Sunday, October 21, 2012

Dear Europeans: please take your buckthorn back!





Species name: Rhamnus cathartica

Common name: European buckthorn, common buckthorn

Location: Ontario

The European buckthorn is native to (you guessed it) Europe, but also north Africa, and all the way east towards western Asia. It was introduced to North America in the early 1800s, and has since become a menace. The fruit start as green unripe berries, turn a pinkish-red (if you catch them that way; that colour doesn't last long), then a very dark black. These are a favourite fruit of birds, and it turns their poop an awful black-purple colour that is an absolute disaster to get off a white car. Interestingly enough, buckthorn seeds require the digestive and abrasive action of a bird's "waste management system" in order to germinate; unlike many tropical plant species that require the same germination mechanism, it can be any bird species. This shrub (or sometimes tree, depending on how much light and space it is given) is a great example of the idea that just because a bird can eat it doesn't mean a human can; the berries have a very strong laxative effect, and if enough are eaten they can cause severe dehydration (an effect that was exploited in the 18th and 19th centuries medicinally; it is no longer used for this purpose).

A couple of years ago the City of London did a tree survey based on aerial images and citizen reporting, to determine not only the percent cover of trees in London, but also the species of tree. I still don't quite understand how this worked with aerial images, since the resolution can only be so good; apparently they used some sort of combination of infra-red, ultra-violet, and true colour images to get a rough estimation of the species of tree. Sometimes the actual species could be distinguished, other times it was a vague common name like "oak tree" (which could apply to about 15 different species, some native and some not). The results were shocking, and yet they don't seem to have had any impact on species planted by the City. The top "tree", by leaf cover and by number of individuals, was the buckthorn (this is probably both glossy buckthorn and common buckthorn). The next tree was the Norway maple, another non-native and invasive species, and the tree rounding up the top three was either the sugar maple (number of individuals), or the black walnut (leaf area). Despite most of the trees in London being non-native and invasive species, there were two trees planted on my street this summer because of the ash tree purge (nothing like cutting down a native North American, healthy tree to replace it with a non-native invasive species): Norway maple and American elm (which will likely either succumb to the Dutch Elm Disease, or die from salt exposure; they are not salt-tolerant and so don't serve well as boulevard trees in a cold-temperate climate!). I still don't understand why we can't start planting trees that are not only native to our area, but also suitable for the given habitat. I can't possibly see how they're too expensive; you go out into a forest, collect some seeds, and put them into soil in a greenhouse. Free trees!

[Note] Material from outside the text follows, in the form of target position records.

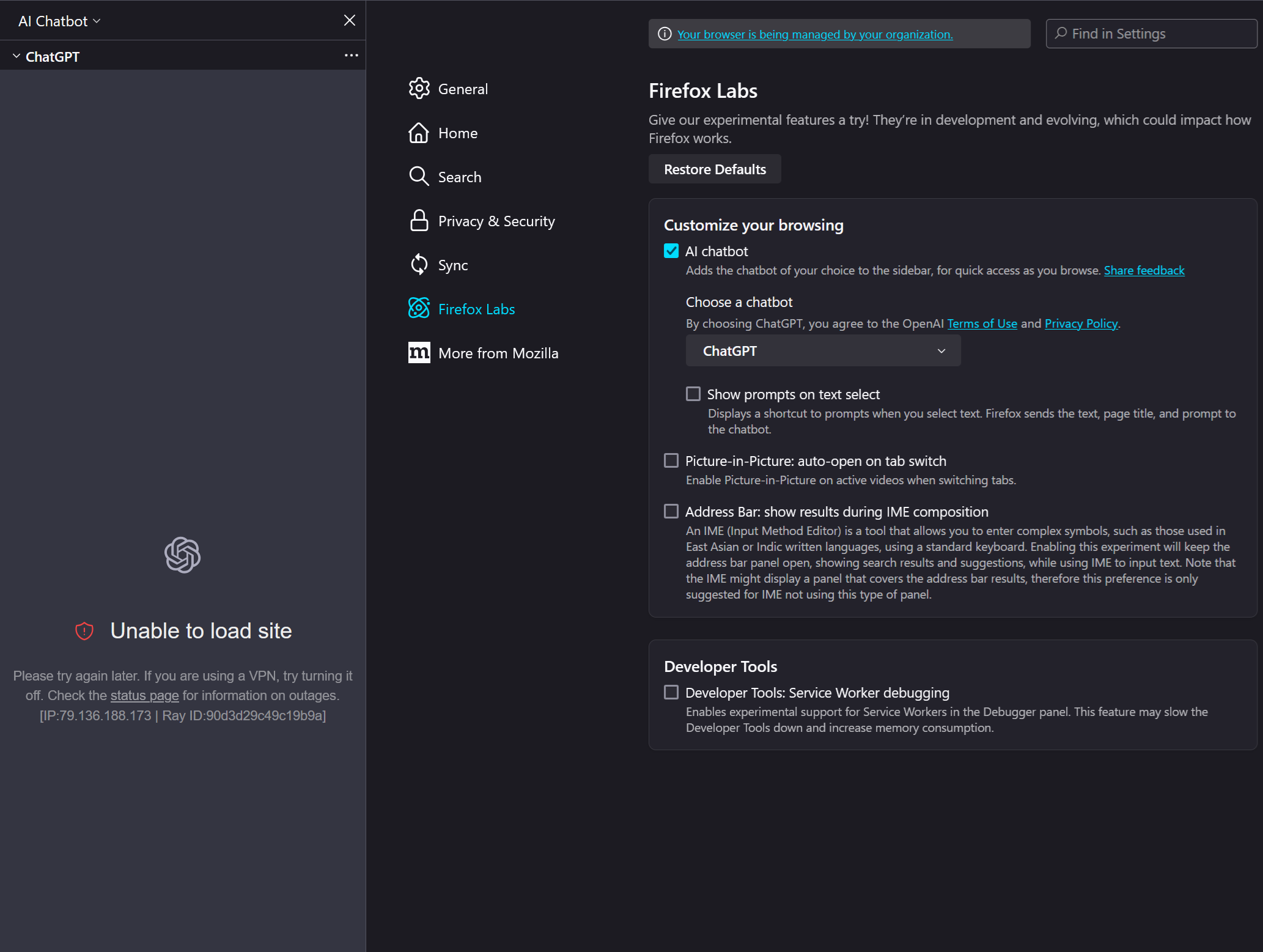Viewport: 1263px width, 952px height.
Task: Open the AI Chatbot sidebar switcher dropdown
Action: click(x=59, y=21)
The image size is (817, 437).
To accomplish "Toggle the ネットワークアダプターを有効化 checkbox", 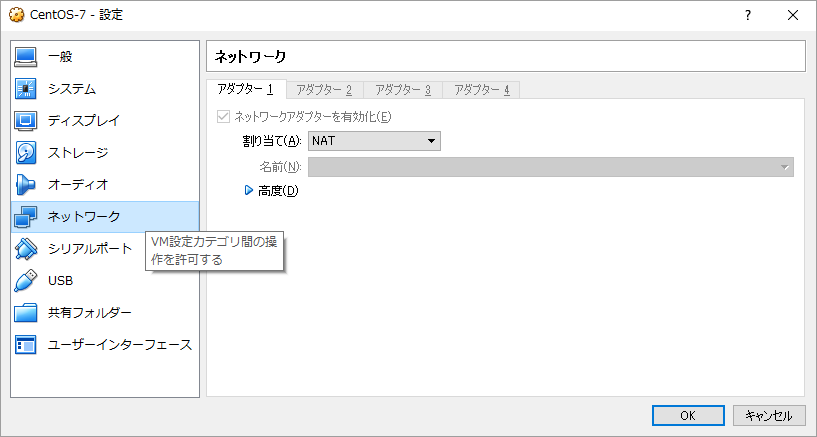I will 224,116.
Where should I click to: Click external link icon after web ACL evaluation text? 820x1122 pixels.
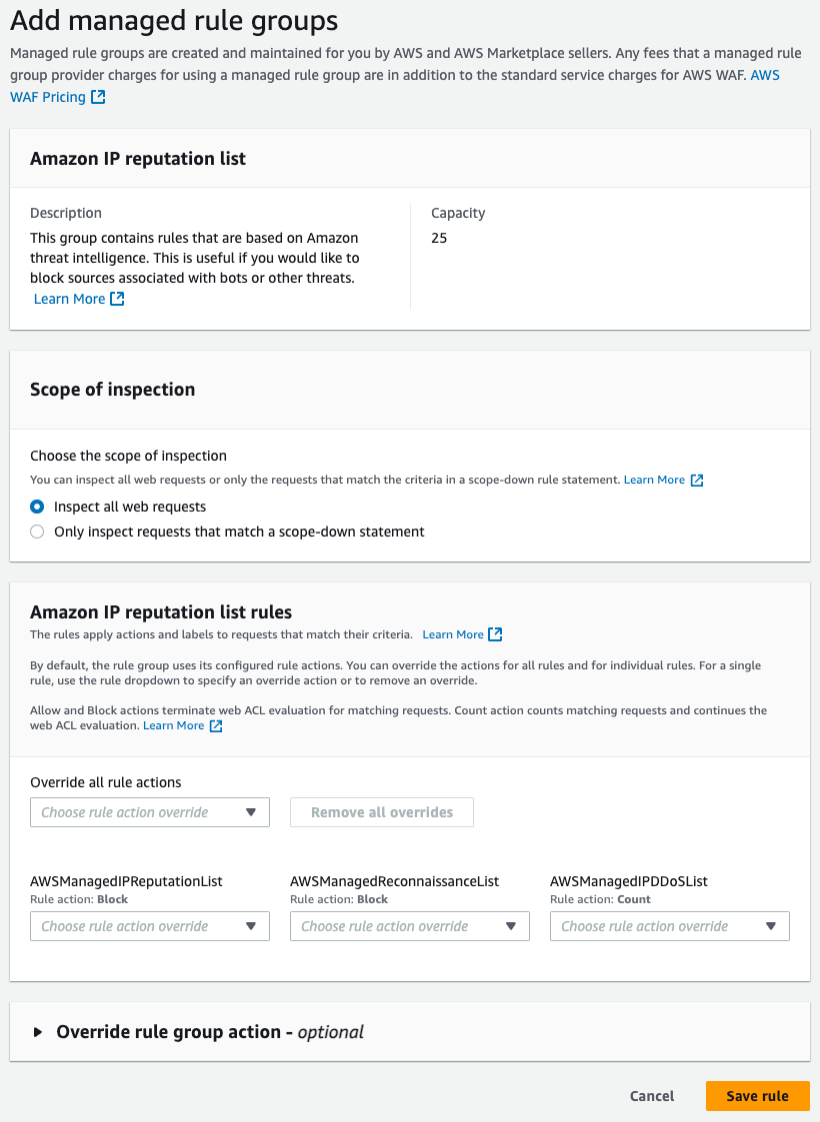point(216,726)
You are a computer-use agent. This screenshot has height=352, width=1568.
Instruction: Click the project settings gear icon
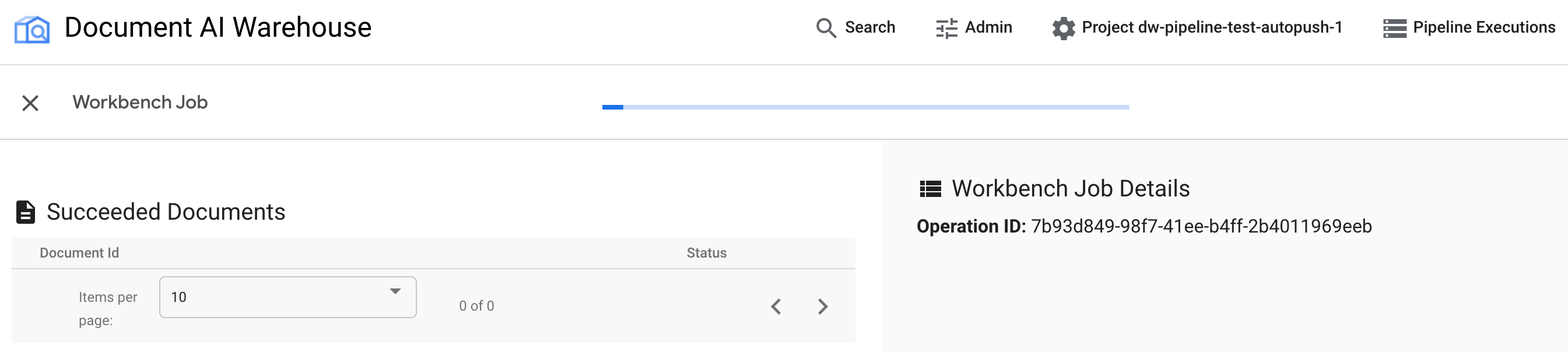[1064, 28]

If the fact that buckthorns are invasive wasn't enough, to add to that they're also the alternate host for some of North America's most devastating agricultural diseases. They harbor the soybean rust and crown rust of cereals during the winter, and when the new crops are mature enough the fungi "jump hosts" and infect a new round of plants. While the soybean rust is not a huge problem in Canada (not yet, at least; it is being tracked by Agriculture and Agri-Foods Canada and is moving further and further north every year), it can be devastating for fields in the southern United States, leading to up to 70% crop loss in a single year.

Moral of the story: if you see a buckthorn in North America, grab a hacksaw and cut it down. Or you could do as was suggested to me by a friend and naturalist: "roundup vaccinations". Drill a bunch of holes in the trunk, and spray roundup in each hole. Act baffled when it dies later that season and has to be removed. Then suggest native species to be planted in that location instead!